Directions for this task -> Filter the entries for lines with the word "taskbar".

────────────────────

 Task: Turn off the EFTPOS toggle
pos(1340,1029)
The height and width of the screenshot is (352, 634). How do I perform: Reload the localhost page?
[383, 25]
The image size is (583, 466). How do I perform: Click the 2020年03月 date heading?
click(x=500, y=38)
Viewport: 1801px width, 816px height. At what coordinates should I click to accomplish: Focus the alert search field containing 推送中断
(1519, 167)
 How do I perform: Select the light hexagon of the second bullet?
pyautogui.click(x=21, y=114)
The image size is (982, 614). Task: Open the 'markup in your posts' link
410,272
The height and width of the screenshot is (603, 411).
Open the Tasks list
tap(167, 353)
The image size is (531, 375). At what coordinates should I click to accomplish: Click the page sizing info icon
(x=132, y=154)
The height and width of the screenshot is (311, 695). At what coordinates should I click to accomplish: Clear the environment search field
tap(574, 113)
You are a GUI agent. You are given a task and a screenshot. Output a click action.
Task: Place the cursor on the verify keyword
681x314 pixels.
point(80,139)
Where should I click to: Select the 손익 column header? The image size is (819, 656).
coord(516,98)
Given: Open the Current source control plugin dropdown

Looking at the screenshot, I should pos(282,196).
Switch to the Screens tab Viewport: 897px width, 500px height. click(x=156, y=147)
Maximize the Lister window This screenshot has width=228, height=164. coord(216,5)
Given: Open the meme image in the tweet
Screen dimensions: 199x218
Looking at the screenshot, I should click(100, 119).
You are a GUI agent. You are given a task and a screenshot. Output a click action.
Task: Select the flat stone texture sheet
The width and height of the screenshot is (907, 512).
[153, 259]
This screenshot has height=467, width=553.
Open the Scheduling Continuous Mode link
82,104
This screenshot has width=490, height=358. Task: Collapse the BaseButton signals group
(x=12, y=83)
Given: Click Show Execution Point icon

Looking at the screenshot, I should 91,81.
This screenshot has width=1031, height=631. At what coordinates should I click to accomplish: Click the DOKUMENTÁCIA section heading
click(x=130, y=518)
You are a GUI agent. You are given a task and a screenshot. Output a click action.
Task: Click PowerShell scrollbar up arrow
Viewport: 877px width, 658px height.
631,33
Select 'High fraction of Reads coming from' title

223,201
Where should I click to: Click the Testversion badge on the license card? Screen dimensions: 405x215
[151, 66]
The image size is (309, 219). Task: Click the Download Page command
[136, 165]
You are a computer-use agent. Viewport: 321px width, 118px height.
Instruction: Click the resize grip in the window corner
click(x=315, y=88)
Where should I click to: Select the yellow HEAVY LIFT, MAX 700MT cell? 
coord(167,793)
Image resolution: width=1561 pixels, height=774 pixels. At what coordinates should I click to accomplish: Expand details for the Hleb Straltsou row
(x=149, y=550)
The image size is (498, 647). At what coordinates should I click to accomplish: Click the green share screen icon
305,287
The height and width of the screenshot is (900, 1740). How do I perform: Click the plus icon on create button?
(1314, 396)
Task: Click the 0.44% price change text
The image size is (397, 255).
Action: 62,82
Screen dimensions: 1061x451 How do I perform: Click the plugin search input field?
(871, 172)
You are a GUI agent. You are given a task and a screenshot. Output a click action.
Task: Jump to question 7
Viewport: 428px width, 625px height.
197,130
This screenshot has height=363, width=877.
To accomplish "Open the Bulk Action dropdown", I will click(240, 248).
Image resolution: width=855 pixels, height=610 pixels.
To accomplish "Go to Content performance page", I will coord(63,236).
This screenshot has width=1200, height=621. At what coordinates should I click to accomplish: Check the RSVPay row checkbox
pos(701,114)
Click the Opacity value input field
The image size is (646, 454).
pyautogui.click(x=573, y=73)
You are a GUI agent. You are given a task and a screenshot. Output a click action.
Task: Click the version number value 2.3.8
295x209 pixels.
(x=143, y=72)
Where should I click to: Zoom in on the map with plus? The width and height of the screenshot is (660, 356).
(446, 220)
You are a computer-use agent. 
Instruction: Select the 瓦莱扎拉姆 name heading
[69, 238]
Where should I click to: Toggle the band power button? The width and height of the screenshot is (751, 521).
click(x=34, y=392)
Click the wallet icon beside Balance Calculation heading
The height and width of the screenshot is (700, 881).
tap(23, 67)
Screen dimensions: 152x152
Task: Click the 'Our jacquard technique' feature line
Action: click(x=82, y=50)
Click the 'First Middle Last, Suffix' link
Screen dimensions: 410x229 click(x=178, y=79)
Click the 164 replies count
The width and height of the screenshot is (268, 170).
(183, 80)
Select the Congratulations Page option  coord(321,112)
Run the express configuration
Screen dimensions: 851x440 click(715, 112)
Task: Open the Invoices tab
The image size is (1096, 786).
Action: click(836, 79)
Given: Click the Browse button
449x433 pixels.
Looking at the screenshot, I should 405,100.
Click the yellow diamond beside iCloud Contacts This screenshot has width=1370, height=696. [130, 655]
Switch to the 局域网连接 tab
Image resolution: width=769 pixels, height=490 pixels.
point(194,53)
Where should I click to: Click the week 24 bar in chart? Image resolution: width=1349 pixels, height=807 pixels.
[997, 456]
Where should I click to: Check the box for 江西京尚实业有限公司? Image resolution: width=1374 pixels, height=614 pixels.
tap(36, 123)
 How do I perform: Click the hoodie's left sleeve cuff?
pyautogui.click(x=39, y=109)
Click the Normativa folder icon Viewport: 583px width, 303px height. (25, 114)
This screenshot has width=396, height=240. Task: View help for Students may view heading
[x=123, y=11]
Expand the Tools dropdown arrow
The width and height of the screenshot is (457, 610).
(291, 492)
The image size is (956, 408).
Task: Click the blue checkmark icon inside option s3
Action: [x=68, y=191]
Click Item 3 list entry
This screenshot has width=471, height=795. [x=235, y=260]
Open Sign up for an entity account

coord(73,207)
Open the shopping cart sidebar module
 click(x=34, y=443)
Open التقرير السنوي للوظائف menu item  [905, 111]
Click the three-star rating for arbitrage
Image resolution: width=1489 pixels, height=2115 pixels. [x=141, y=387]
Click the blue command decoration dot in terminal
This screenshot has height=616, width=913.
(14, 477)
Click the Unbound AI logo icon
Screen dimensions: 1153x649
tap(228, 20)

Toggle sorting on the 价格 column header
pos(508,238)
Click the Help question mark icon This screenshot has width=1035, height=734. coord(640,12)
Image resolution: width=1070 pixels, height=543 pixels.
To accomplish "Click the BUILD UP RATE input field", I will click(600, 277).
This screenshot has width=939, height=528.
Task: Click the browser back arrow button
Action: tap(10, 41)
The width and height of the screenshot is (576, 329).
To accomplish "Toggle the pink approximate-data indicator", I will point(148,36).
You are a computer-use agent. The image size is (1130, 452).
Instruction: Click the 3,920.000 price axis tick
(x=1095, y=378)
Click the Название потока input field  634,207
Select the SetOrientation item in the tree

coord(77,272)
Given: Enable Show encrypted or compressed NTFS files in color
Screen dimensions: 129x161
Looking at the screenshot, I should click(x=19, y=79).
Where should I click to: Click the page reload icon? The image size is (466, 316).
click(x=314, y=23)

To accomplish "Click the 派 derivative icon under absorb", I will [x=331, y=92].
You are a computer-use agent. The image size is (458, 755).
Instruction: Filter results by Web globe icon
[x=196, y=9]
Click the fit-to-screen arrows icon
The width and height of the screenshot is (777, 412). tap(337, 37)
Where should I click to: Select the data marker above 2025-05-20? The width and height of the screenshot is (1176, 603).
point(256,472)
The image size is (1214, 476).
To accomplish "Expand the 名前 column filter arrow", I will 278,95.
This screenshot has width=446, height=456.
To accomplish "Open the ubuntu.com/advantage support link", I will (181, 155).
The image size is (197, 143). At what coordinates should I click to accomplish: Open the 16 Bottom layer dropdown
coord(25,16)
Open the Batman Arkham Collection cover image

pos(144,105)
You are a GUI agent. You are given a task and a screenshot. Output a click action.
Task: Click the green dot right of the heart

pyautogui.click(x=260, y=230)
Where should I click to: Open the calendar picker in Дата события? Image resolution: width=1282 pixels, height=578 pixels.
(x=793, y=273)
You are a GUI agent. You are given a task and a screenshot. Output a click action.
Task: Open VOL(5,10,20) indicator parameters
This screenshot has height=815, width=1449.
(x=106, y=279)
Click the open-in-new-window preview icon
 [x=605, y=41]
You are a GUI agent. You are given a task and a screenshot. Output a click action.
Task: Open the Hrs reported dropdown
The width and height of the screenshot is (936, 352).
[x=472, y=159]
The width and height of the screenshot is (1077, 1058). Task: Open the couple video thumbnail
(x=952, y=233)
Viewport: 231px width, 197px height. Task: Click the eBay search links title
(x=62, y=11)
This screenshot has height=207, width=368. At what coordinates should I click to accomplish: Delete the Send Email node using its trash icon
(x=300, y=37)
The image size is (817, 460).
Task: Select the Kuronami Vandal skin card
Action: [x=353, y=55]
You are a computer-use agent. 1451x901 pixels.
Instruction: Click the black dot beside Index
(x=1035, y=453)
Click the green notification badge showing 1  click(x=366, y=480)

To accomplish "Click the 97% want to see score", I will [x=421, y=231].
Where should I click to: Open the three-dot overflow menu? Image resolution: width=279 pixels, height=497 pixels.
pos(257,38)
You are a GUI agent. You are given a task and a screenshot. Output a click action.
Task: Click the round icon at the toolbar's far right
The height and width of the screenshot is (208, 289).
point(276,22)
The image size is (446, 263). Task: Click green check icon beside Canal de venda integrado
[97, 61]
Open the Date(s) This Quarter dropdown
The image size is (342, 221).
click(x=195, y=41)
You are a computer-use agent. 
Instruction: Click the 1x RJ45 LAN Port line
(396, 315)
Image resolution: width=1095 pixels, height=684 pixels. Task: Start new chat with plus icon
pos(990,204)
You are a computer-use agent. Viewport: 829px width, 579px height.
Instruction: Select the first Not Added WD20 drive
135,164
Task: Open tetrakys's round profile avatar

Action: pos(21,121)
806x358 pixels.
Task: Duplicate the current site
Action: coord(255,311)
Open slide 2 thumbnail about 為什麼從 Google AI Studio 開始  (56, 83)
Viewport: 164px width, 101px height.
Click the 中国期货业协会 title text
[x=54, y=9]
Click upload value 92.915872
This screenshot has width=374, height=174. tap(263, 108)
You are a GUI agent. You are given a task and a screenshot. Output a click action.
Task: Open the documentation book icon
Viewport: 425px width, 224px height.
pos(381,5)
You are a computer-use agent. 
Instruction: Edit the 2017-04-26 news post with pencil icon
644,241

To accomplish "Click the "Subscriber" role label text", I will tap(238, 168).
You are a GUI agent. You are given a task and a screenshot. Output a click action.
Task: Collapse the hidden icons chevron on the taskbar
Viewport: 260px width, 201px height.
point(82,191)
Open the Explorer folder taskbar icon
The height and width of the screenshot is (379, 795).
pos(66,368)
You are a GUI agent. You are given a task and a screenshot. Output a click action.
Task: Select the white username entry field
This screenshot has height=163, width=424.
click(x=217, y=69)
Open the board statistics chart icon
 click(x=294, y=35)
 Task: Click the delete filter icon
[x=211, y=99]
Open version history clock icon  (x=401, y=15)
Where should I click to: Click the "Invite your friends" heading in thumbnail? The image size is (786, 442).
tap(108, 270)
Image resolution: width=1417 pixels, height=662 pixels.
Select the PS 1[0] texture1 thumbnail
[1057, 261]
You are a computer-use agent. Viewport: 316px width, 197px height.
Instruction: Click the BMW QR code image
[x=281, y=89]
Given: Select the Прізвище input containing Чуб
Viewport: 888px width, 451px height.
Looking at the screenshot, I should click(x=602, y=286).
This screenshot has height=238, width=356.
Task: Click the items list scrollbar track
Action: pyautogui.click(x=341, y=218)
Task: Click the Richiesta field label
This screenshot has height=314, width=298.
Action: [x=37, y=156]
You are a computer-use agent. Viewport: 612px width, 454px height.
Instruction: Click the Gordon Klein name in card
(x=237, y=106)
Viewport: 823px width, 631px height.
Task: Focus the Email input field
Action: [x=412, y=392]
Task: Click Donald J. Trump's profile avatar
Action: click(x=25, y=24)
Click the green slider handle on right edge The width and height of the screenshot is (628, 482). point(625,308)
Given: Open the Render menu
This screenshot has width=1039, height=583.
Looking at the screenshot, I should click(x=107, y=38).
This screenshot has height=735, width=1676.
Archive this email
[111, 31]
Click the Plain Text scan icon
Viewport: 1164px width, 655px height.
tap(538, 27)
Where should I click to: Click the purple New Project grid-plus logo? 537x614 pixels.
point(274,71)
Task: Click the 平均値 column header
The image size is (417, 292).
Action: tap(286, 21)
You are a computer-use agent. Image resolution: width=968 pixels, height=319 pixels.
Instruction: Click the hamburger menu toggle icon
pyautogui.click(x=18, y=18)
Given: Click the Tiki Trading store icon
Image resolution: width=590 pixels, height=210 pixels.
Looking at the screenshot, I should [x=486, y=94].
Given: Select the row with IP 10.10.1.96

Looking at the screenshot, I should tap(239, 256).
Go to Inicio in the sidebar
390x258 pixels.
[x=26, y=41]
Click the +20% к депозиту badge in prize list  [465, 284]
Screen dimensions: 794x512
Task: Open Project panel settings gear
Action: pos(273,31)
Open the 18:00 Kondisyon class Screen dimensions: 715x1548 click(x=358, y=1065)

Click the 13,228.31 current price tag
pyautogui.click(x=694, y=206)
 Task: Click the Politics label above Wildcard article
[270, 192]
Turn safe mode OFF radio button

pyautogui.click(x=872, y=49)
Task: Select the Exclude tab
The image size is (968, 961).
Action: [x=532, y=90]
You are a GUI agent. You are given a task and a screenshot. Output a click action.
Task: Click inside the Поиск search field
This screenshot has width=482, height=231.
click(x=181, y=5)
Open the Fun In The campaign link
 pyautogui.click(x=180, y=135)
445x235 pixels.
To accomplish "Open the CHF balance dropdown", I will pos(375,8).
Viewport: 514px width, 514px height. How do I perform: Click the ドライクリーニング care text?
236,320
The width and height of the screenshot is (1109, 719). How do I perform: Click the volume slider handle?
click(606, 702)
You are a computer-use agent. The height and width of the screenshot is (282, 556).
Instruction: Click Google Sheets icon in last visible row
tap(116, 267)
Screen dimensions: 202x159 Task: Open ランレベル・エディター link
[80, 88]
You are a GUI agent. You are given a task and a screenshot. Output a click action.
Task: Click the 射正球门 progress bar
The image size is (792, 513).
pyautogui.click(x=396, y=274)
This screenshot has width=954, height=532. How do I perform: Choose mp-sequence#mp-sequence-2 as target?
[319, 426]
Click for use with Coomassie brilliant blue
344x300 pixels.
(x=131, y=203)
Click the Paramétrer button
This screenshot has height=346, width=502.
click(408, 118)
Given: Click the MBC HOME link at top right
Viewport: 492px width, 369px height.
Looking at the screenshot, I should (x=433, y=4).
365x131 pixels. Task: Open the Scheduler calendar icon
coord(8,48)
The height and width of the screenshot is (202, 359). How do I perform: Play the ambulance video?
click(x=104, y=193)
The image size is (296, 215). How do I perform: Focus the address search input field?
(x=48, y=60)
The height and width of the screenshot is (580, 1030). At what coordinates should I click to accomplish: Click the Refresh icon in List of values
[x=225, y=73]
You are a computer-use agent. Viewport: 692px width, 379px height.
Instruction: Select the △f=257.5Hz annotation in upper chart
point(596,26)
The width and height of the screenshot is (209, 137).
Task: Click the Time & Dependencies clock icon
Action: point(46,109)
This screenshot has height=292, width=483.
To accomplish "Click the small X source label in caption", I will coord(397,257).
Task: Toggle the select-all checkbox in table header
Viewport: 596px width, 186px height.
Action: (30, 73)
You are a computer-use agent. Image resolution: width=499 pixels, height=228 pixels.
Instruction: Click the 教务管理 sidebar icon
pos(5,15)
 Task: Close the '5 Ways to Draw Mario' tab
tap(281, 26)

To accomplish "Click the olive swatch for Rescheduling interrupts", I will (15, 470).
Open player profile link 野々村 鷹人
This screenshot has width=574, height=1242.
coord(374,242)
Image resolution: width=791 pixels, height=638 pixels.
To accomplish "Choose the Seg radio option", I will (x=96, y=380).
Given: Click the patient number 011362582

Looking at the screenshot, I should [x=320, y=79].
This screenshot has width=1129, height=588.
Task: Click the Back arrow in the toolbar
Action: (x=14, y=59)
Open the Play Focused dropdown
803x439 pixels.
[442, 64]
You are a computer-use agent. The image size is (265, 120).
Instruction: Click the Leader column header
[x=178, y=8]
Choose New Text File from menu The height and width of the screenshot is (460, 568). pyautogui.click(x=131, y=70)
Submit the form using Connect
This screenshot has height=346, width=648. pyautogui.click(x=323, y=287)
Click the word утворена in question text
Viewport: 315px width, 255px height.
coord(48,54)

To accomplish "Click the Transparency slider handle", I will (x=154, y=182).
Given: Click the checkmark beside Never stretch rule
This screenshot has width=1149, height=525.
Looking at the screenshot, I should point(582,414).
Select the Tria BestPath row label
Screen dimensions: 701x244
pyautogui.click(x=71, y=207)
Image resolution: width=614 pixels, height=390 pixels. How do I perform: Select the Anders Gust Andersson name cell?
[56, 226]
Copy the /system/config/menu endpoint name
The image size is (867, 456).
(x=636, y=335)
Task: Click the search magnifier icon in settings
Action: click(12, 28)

────────────────────

Response ->
Task: Collapse the hidden icons chevron on the taskbar
Open the Explorer folder taskbar icon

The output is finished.